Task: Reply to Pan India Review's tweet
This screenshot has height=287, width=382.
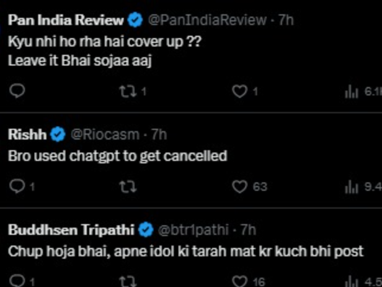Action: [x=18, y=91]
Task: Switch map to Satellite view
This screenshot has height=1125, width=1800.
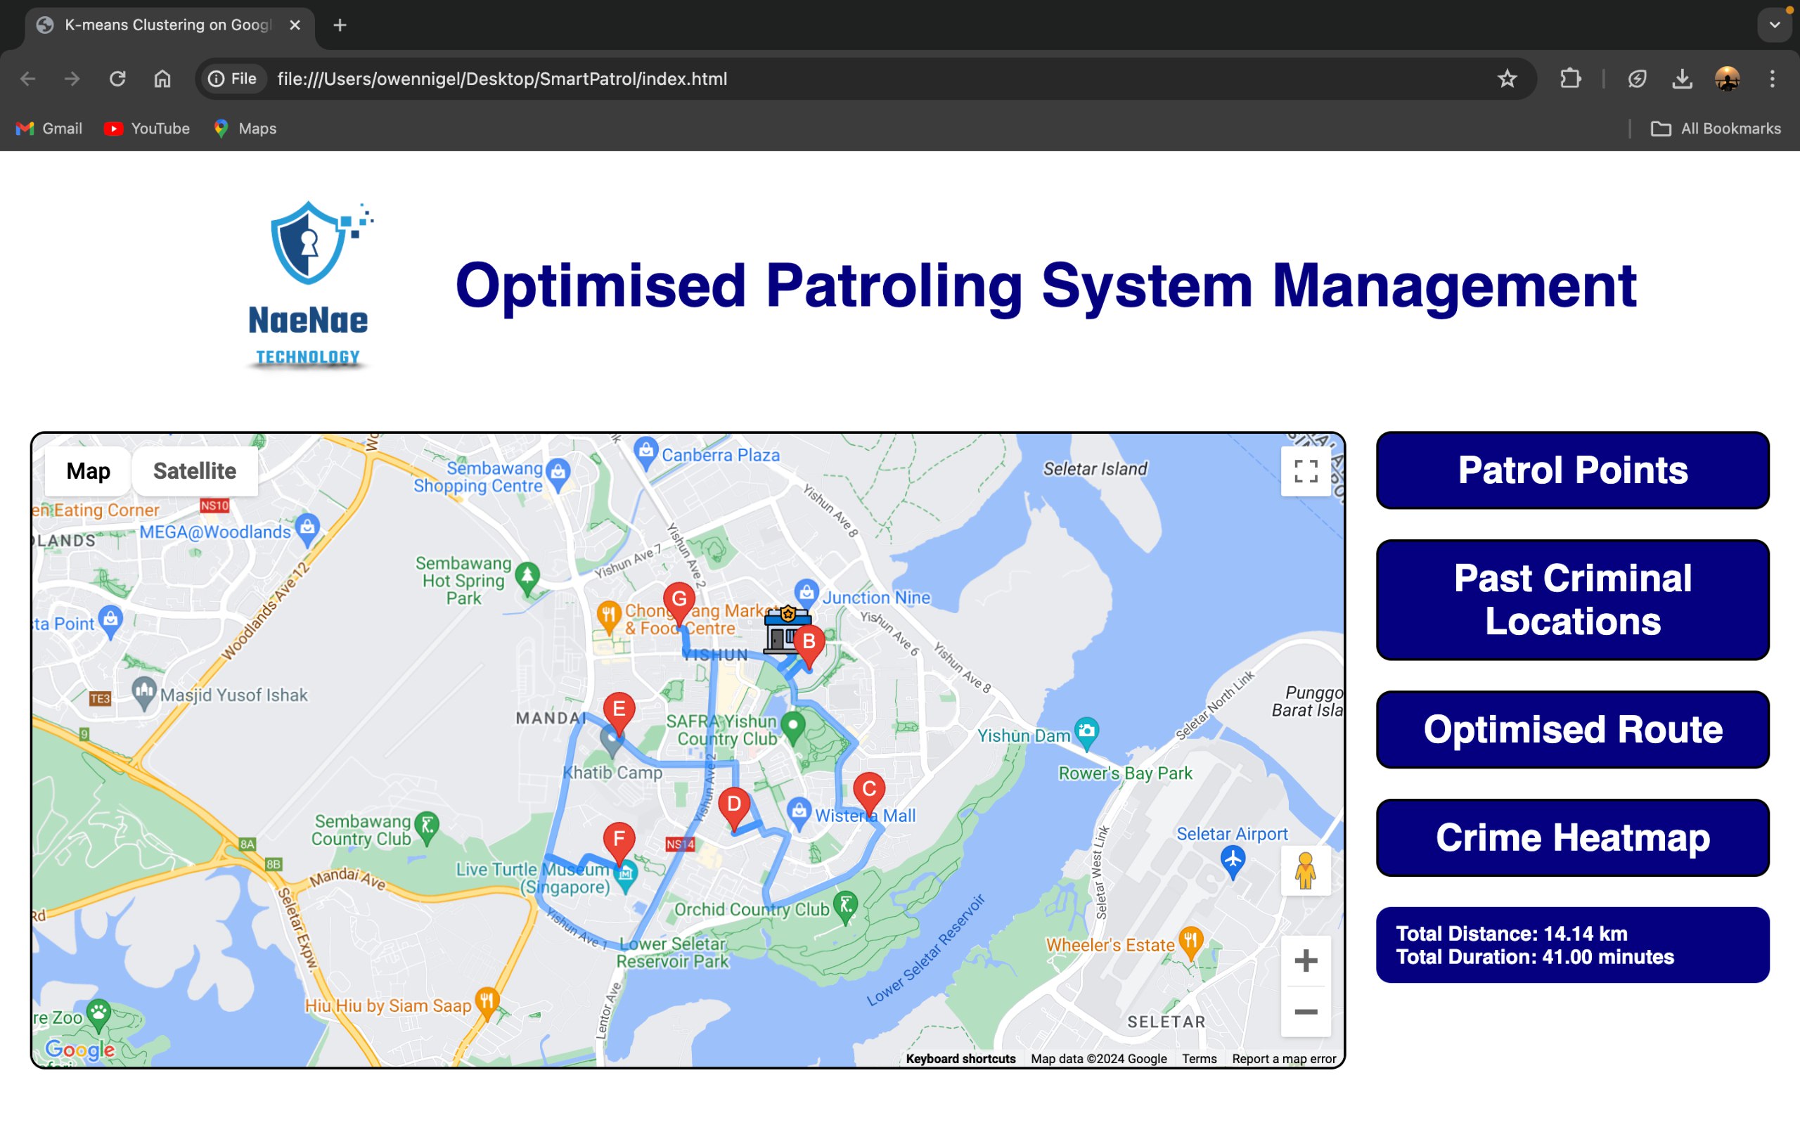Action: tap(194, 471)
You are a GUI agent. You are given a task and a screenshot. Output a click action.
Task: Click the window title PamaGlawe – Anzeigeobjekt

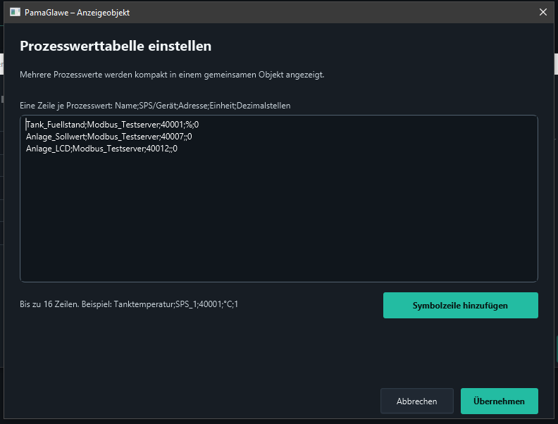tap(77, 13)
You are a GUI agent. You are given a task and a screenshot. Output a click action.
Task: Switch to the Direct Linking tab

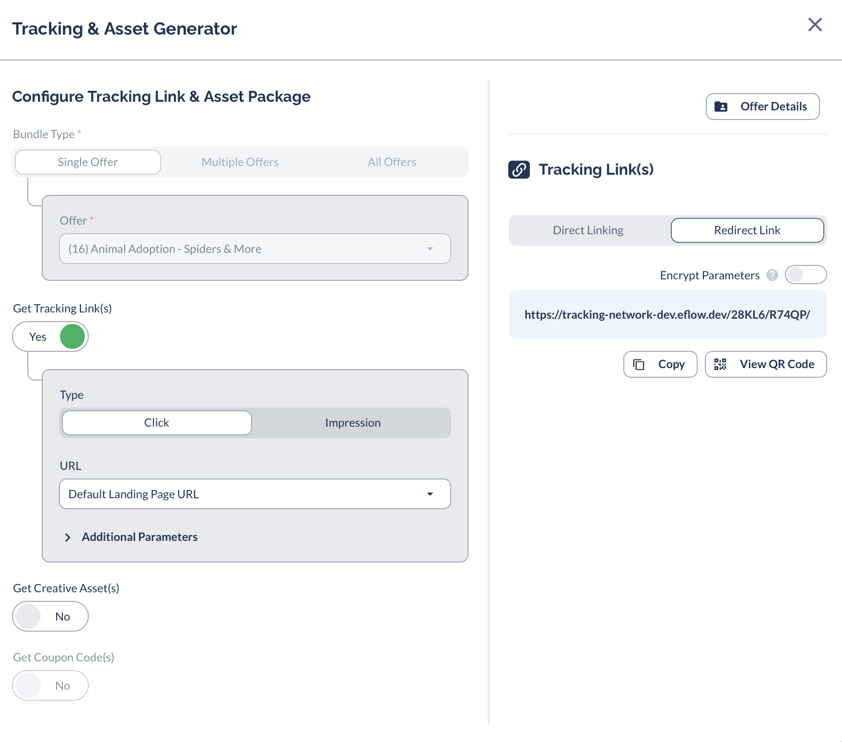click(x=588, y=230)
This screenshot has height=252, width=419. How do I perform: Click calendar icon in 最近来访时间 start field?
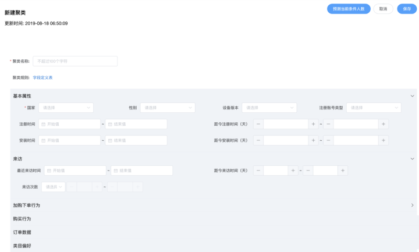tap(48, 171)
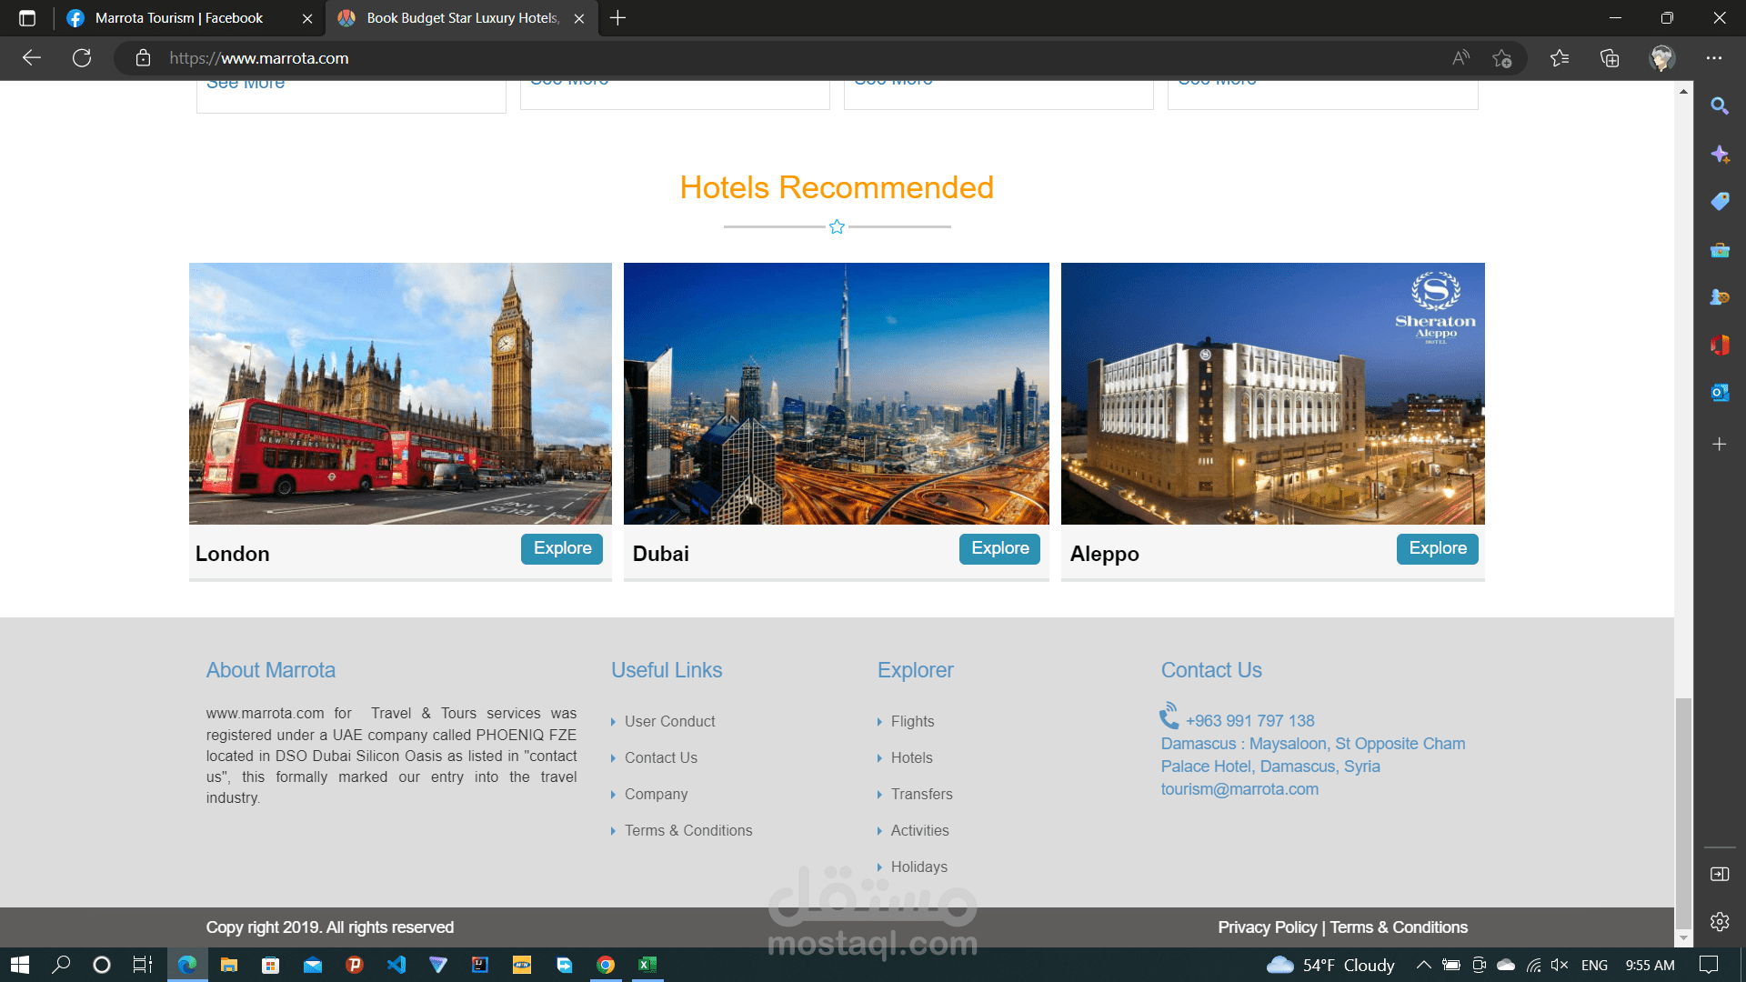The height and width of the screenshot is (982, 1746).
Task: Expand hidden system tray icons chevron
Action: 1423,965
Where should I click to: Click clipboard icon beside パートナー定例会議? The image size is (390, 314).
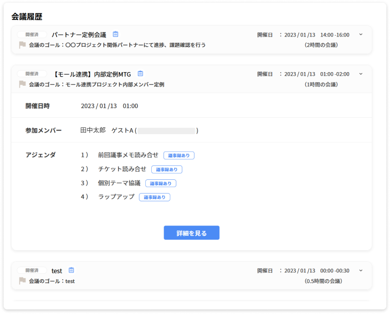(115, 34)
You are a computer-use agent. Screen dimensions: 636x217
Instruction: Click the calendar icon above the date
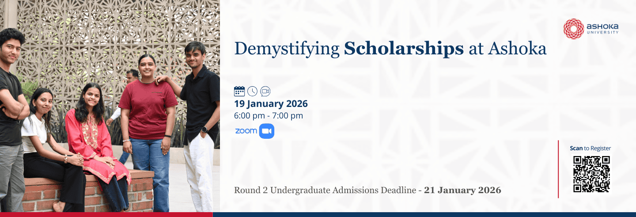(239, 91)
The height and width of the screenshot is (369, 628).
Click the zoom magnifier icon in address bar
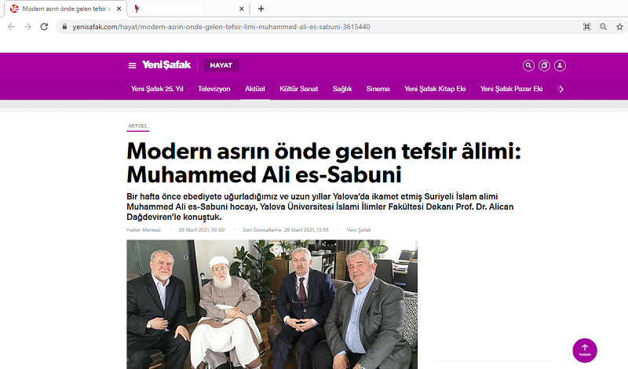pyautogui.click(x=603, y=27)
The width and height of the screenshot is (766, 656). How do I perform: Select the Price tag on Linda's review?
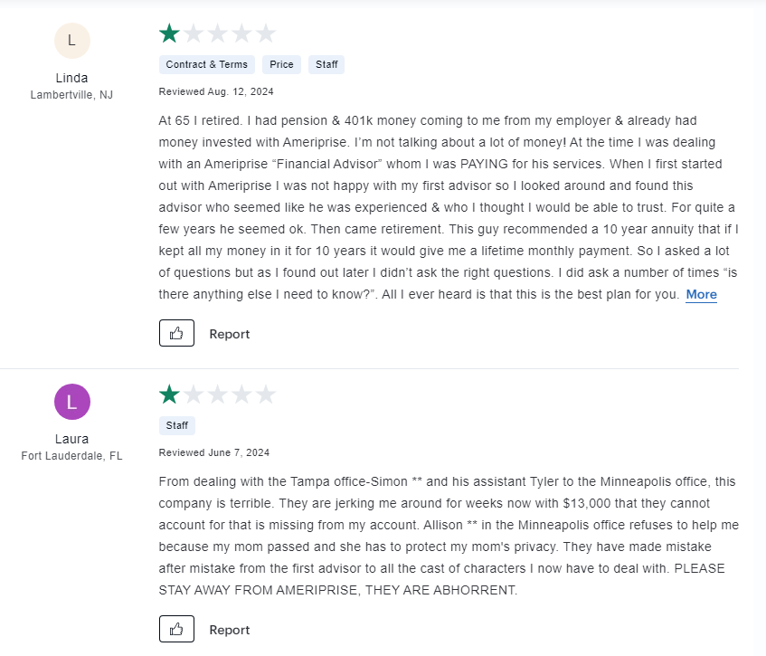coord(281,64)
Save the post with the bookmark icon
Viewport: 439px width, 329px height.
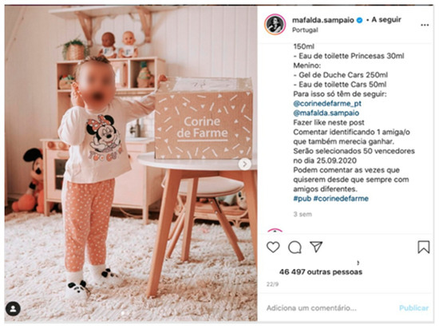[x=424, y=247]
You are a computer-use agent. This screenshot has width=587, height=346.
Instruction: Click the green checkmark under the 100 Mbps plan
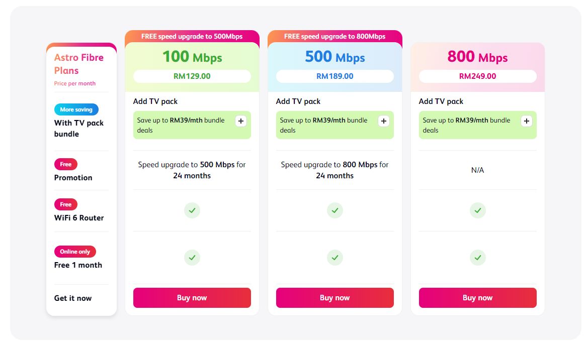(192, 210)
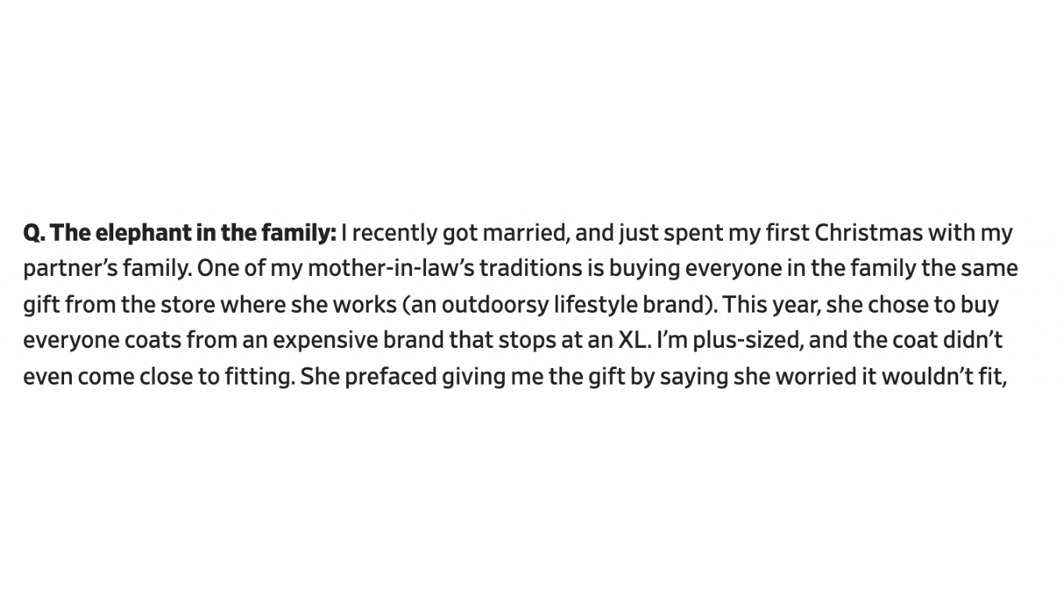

* * * * * * * * *

▶ _What you should do_
Reproduce the listing above with every "calendar icon" changed to "date picker" and all other text left unchanged. Leave the pictures out.

▶ _Response_
Task: Reply to Pan India Review's tweet
This screenshot has height=287, width=382.
Action: [x=18, y=91]
Task: Switch map to Satellite view
This screenshot has height=1125, width=1800.
Action: tap(194, 471)
You are a GUI agent. You are given a task and a screenshot. Output a click action.
Task: Click the window title PamaGlawe – Anzeigeobjekt

tap(77, 13)
You are a GUI agent. You are given a task and a screenshot. Output a click action.
Task: Switch to the Direct Linking tab

click(x=588, y=230)
This screenshot has height=252, width=419. How do I perform: Click date picker in 最近来访时间 start field?
tap(48, 171)
The height and width of the screenshot is (982, 1746).
Task: Expand hidden system tray icons chevron
Action: 1423,965
Where should I click to: Click clipboard icon beside パートナー定例会議? The image size is (390, 314).
(115, 34)
You are a computer-use agent. Screen dimensions: 636x217
Instruction: Click the date picker above the date
(239, 91)
The height and width of the screenshot is (369, 628).
Click the zoom magnifier icon in address bar
pyautogui.click(x=603, y=27)
The width and height of the screenshot is (766, 656). How do I perform: Select the Price tag on Linda's review?
coord(281,64)
Save the post with the bookmark icon
Viewport: 439px width, 329px height.
[x=424, y=247]
You are a computer-use agent. This screenshot has width=587, height=346.
Instruction: Click the green checkmark under the 100 Mbps plan
(192, 210)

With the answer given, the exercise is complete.